— start of Records for this exercise —
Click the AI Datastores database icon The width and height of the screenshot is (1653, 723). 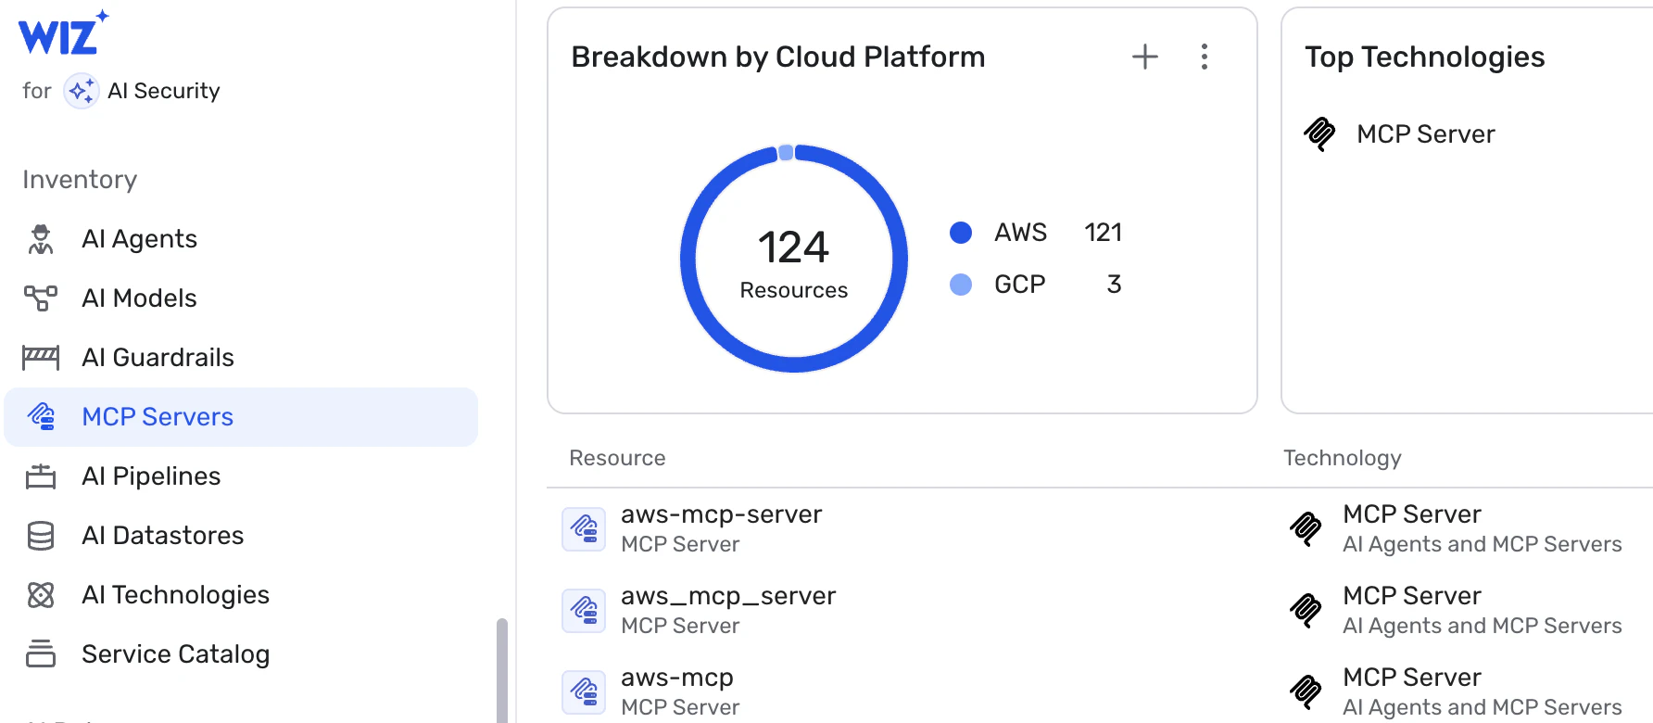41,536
— end of Records for this exercise —
— start of Records for this exercise —
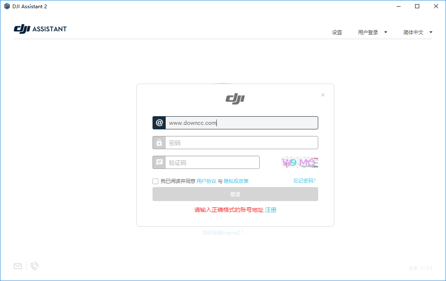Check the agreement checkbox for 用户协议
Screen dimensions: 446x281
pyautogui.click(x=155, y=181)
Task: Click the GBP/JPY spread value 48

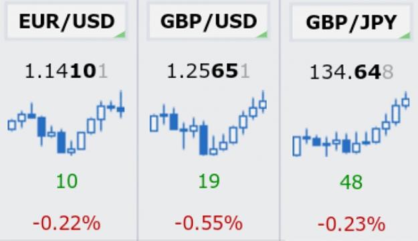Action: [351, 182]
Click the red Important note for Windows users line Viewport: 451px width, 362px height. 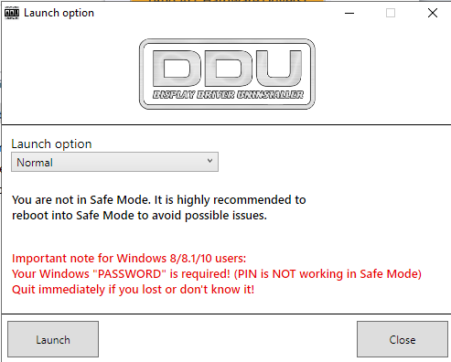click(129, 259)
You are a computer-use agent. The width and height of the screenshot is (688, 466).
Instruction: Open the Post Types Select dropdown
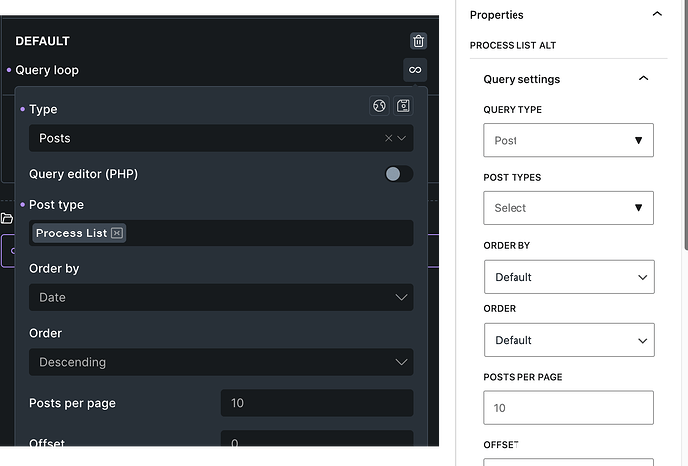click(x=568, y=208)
— end of Records for this exercise —
_Aim_
Reproduce everything from the line containing "You are a computer-use" down to the line containing "click(x=568, y=208)", switching "dropdown" to "menu" and keeping all else unchanged. Omit the pictures from your answer.

_Written solution_
You are a computer-use agent. The width and height of the screenshot is (688, 466).
Instruction: Open the Post Types Select menu
click(x=568, y=208)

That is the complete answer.